Material from a data source
(begin)

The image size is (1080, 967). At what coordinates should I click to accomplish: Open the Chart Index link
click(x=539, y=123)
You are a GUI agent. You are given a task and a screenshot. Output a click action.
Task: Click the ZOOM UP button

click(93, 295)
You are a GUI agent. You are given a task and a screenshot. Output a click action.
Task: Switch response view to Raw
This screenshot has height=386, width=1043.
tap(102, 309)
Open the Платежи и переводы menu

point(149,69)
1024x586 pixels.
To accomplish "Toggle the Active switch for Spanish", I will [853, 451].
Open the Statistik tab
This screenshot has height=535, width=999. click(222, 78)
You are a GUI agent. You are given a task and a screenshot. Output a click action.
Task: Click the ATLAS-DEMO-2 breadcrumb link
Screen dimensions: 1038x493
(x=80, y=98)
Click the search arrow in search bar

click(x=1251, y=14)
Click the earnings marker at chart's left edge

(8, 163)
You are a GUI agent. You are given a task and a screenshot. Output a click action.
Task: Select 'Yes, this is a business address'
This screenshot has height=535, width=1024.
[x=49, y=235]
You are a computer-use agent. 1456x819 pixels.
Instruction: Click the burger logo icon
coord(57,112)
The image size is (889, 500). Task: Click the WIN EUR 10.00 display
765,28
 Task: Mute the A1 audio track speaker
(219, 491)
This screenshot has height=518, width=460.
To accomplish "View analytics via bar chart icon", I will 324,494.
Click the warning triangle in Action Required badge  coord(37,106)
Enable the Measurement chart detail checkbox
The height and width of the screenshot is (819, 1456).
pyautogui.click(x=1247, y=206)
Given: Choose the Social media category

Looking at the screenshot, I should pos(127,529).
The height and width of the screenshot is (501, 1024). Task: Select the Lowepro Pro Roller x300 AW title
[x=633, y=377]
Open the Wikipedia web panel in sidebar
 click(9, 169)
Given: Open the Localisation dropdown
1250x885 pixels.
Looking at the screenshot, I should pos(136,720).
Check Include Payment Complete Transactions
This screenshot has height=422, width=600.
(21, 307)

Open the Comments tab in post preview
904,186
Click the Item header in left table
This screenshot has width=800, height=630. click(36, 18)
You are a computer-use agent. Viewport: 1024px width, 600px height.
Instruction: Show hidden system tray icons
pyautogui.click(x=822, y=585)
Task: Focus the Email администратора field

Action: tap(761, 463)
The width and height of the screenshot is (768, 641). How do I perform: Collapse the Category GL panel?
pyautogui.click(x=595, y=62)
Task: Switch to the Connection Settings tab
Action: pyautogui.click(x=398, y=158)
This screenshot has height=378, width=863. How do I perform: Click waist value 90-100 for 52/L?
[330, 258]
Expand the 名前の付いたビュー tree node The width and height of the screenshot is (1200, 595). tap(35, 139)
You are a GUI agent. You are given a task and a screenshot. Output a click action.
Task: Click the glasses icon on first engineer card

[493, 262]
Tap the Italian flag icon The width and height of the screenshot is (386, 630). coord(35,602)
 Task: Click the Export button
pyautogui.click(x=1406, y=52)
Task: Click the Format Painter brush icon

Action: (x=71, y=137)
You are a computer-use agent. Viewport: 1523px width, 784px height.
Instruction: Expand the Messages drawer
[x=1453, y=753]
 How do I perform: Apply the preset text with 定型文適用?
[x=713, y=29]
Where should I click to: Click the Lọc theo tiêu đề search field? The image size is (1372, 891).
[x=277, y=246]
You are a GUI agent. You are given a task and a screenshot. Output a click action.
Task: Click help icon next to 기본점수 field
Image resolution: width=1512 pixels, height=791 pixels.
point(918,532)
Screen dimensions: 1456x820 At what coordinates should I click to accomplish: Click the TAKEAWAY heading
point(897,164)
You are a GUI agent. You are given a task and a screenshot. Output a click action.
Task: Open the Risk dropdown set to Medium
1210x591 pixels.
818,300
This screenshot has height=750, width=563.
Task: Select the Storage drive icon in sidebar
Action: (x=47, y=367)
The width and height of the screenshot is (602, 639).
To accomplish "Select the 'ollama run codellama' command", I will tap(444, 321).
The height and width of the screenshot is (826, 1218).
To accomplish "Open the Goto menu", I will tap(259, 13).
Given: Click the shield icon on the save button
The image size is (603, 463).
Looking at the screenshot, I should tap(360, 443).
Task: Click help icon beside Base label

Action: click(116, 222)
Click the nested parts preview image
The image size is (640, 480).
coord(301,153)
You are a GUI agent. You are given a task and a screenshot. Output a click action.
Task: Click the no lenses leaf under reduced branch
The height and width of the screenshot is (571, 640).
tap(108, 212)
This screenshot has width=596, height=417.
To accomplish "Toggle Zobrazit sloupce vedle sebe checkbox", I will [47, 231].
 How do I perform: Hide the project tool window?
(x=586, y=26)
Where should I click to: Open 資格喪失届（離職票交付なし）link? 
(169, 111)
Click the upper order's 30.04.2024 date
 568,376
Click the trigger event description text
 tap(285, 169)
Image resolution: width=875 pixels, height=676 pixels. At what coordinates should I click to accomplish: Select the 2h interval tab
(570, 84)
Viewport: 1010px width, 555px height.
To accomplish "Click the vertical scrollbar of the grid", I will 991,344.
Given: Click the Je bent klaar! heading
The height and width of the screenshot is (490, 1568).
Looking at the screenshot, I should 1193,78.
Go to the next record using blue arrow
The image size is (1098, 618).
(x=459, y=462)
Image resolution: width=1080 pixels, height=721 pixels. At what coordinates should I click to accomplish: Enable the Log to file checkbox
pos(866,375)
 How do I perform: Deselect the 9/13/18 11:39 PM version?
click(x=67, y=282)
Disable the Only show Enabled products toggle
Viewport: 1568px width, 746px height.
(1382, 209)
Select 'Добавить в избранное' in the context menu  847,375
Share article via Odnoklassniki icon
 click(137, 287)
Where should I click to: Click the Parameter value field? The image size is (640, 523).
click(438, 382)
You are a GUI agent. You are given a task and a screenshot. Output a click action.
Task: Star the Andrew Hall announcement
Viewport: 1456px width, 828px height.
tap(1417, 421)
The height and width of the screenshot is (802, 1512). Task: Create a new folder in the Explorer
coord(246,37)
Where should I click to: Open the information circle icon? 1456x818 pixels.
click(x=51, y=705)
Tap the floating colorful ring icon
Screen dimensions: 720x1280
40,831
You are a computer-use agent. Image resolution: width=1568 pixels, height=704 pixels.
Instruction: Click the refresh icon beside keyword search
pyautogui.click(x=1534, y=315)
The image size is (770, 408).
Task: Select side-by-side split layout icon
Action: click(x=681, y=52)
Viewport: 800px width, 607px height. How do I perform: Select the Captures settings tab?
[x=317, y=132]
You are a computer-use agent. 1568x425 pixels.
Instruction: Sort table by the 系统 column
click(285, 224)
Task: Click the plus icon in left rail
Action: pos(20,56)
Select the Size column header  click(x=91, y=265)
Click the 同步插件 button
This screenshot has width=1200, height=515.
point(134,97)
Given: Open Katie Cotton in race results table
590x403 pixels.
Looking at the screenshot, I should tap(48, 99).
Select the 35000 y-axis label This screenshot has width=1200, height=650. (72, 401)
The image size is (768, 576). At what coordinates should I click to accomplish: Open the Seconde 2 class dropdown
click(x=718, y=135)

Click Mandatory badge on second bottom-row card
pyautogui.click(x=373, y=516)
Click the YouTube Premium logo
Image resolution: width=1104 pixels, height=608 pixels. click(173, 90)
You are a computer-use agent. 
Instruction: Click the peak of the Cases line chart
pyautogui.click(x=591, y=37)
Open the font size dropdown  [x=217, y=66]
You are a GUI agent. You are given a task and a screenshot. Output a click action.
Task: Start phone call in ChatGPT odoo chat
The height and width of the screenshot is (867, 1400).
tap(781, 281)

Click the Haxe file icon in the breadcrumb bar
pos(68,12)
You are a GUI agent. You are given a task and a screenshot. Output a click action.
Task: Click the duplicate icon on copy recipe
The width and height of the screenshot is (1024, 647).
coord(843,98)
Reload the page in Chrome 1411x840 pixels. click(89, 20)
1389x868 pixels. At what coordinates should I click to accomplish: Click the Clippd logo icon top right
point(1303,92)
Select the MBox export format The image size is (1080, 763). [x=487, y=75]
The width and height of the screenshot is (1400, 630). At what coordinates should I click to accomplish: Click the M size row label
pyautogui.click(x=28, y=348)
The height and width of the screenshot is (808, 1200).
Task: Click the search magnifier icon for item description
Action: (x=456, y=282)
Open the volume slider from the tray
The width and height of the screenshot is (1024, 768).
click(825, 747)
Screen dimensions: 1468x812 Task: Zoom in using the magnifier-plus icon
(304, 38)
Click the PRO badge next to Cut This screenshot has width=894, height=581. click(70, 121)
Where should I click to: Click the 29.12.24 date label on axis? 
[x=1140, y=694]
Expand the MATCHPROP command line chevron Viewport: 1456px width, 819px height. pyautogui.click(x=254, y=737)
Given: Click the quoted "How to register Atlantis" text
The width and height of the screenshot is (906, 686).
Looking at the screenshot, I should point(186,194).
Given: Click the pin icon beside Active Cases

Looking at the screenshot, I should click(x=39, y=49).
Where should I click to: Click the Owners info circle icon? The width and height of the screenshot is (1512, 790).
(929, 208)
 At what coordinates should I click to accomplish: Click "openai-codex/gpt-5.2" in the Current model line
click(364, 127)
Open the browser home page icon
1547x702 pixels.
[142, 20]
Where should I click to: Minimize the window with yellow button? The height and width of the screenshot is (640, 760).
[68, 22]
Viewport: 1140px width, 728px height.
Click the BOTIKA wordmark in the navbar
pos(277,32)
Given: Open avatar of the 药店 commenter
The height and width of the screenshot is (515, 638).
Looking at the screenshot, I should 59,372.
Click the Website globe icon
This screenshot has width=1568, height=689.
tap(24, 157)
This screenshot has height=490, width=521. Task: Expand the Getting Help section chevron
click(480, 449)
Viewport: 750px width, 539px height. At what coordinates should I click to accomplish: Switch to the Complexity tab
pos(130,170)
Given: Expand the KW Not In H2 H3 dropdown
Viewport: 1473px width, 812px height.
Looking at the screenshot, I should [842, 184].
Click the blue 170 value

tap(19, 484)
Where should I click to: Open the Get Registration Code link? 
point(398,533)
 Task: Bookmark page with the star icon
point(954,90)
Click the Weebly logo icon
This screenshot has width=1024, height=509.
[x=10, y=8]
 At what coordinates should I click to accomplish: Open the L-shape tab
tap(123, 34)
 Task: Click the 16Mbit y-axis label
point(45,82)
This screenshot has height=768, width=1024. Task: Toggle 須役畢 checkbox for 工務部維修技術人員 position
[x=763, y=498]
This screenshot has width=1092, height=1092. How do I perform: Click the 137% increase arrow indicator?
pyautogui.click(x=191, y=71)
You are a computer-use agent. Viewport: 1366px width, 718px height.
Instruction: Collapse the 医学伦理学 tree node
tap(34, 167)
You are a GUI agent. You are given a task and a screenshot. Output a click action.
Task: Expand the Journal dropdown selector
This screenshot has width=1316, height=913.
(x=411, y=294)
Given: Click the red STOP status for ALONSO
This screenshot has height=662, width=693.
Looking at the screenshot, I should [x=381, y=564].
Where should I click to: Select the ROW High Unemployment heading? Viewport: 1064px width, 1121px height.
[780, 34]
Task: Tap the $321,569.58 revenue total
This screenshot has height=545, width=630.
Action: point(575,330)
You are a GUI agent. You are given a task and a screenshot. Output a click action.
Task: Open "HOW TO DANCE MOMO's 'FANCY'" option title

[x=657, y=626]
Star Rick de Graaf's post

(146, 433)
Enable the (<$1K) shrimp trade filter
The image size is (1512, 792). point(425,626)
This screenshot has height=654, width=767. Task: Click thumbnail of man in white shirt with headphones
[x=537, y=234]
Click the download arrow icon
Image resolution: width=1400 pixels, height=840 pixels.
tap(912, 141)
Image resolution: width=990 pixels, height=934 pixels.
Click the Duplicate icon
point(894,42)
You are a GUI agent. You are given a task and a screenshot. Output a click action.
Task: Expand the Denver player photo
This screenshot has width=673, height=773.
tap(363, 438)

(end)

▸ **Brief**
Express the material as a JSON list of strings, one string per line and blank lines omitted, starting with the line containing "Where should I click to: Open 資格喪失届（離職票交付なし）link?" and going on through the line containing "Looking at the screenshot, I should 1193,78.".

▸ **Answer for this exercise**
[
  "Where should I click to: Open 資格喪失届（離職票交付なし）link? ",
  "(169, 111)",
  "Click the upper order's 30.04.2024 date",
  " 568,376",
  "Click the trigger event description text",
  " tap(285, 169)",
  "Image resolution: width=875 pixels, height=676 pixels. At what coordinates should I click to accomplish: Select the 2h interval tab",
  "(570, 84)",
  "Viewport: 1010px width, 555px height.",
  "To accomplish \"Click the vertical scrollbar of the grid\", I will 991,344.",
  "Given: Click the Je bent klaar! heading",
  "The height and width of the screenshot is (490, 1568).",
  "Looking at the screenshot, I should 1193,78."
]